### Materials provided

>> BEGIN

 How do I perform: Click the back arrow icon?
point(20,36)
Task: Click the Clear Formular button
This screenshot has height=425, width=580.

>> END
>> BEGIN

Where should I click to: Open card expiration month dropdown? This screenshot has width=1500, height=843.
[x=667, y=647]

>> END
>> BEGIN

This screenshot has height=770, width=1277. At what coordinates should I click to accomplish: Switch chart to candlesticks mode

>> END

Reproduce the material without changes, starting with the line that contains "Task: Click the Clear Formular button" and going on through the line that contains "This screenshot has height=425, width=580.", with both of those lines included.

### Written answer
Task: Click the Clear Formular button
This screenshot has height=425, width=580.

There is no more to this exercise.